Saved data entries
┌──

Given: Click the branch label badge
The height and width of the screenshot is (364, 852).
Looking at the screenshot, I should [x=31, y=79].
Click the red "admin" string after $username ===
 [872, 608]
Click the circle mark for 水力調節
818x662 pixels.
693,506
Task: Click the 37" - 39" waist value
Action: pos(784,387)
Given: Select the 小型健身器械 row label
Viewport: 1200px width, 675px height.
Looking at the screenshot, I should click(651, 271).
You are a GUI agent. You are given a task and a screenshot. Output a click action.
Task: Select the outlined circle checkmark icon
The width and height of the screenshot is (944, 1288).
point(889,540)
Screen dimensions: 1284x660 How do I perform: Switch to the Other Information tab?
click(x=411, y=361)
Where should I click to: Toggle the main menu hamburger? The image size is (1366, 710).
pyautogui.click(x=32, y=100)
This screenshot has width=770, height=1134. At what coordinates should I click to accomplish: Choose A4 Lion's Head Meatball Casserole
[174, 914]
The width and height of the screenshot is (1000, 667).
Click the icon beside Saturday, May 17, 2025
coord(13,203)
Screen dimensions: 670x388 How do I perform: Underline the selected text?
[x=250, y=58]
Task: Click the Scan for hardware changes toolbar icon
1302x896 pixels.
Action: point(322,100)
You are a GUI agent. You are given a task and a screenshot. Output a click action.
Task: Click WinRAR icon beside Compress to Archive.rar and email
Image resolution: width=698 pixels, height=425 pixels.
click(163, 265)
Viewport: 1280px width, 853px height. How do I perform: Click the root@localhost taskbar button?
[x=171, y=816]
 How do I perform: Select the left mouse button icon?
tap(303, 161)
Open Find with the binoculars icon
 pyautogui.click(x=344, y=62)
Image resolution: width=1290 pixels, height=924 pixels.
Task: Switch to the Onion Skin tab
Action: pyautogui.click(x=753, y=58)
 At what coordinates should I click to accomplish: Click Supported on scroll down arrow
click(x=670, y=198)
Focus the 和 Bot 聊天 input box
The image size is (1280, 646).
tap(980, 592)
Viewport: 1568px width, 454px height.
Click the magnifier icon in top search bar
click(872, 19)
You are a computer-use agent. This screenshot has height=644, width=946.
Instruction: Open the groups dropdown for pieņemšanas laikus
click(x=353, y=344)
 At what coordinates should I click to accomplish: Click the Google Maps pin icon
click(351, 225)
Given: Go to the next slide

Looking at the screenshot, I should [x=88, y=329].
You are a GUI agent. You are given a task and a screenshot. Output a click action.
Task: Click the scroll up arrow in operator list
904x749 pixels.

└──

Transcribe exactly, and only, the lines that extend from the one containing "Click the magnifier icon in top search bar" to the end of the records above, inclusive of both.

Your solution:
Click the magnifier icon in top search bar
click(872, 19)
You are a computer-use agent. This screenshot has height=644, width=946.
Instruction: Open the groups dropdown for pieņemšanas laikus
click(x=353, y=344)
 At what coordinates should I click to accomplish: Click the Google Maps pin icon
click(351, 225)
Given: Go to the next slide

Looking at the screenshot, I should [x=88, y=329].
You are a GUI agent. You are given a task and a screenshot. Output a click action.
Task: Click the scroll up arrow in operator list
904x749 pixels.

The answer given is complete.